# [EXERCISE]
Lines below starting with the line with "Open the rose gold bracelet product image" and going on through the line with "You are a computer-use agent. The" must be output exactly; the rest of the records must be left out.

*** Opening of STUDY MATERIAL ***

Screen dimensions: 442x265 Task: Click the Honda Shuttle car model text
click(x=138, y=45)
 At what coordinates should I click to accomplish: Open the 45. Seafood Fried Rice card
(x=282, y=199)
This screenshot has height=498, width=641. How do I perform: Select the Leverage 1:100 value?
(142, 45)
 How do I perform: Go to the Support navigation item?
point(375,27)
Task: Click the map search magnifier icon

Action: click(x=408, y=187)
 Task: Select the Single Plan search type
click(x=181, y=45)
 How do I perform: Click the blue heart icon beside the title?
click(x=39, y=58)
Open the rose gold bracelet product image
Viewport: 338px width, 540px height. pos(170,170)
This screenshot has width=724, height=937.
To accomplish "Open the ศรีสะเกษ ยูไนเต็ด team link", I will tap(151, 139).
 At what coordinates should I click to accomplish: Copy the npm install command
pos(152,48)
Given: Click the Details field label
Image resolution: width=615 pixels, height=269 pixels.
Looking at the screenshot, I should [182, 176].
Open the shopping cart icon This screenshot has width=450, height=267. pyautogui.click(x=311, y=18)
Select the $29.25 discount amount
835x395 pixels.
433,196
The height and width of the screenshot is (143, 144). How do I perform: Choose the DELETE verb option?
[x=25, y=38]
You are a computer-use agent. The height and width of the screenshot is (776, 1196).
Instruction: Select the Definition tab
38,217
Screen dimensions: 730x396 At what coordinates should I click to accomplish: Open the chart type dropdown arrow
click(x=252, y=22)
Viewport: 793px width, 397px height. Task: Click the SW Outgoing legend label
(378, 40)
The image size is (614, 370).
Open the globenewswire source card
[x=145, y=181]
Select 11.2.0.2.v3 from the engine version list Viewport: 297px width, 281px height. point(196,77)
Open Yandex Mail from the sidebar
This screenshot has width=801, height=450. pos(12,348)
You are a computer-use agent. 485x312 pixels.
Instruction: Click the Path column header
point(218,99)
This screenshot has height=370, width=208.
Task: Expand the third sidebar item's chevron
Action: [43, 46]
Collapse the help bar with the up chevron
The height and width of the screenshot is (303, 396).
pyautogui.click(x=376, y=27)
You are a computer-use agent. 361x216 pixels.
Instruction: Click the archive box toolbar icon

*** Close of STUDY MATERIAL ***

# [RESPONSE]
Open the rose gold bracelet product image
Viewport: 338px width, 540px height. pos(170,170)
This screenshot has width=724, height=937.
To accomplish "Open the ศรีสะเกษ ยูไนเต็ด team link", I will tap(151, 139).
 At what coordinates should I click to accomplish: Copy the npm install command
pos(152,48)
Given: Click the Details field label
Image resolution: width=615 pixels, height=269 pixels.
Looking at the screenshot, I should [182, 176].
Open the shopping cart icon This screenshot has width=450, height=267. pyautogui.click(x=311, y=18)
Select the $29.25 discount amount
835x395 pixels.
433,196
The height and width of the screenshot is (143, 144). How do I perform: Choose the DELETE verb option?
[x=25, y=38]
You are a computer-use agent. The height and width of the screenshot is (776, 1196).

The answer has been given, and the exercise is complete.